→ **WHAT THE TASK ASKS**: For this exercise, copy exactly every line from the one holding "Given: Browse the Batteries section" through the end of the data, both included. Omit pictures.

→ **MATERIAL TO PROCESS**:
»»

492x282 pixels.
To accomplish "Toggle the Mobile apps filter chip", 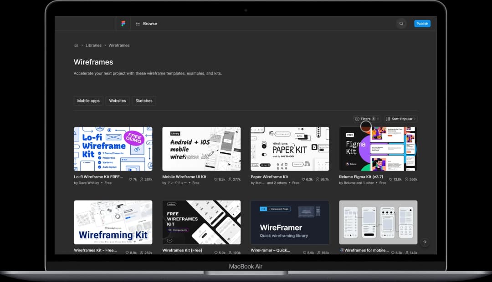I will click(88, 101).
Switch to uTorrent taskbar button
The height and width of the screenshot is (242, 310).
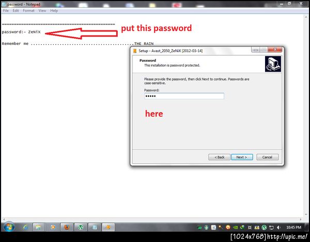(x=81, y=228)
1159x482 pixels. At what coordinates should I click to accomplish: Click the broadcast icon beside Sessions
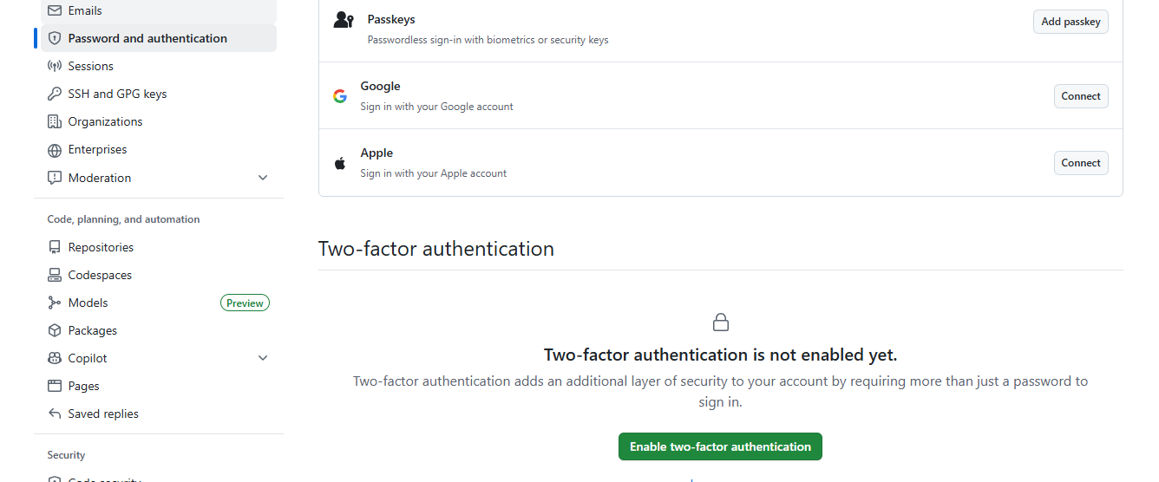point(55,66)

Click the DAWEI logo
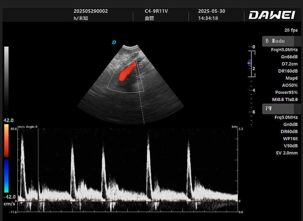pyautogui.click(x=271, y=15)
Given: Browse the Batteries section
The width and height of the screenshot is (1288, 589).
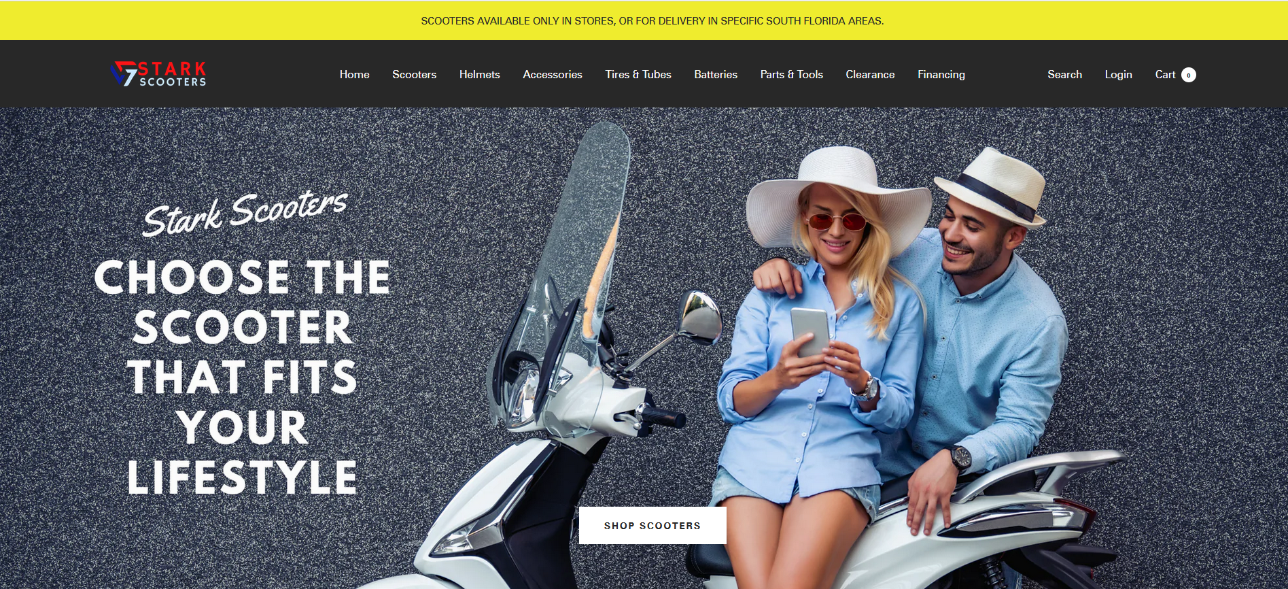Looking at the screenshot, I should [716, 75].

««

→ **EXERCISE OUTPUT**:
Given: Browse the Batteries section
The width and height of the screenshot is (1288, 589).
Looking at the screenshot, I should [716, 75].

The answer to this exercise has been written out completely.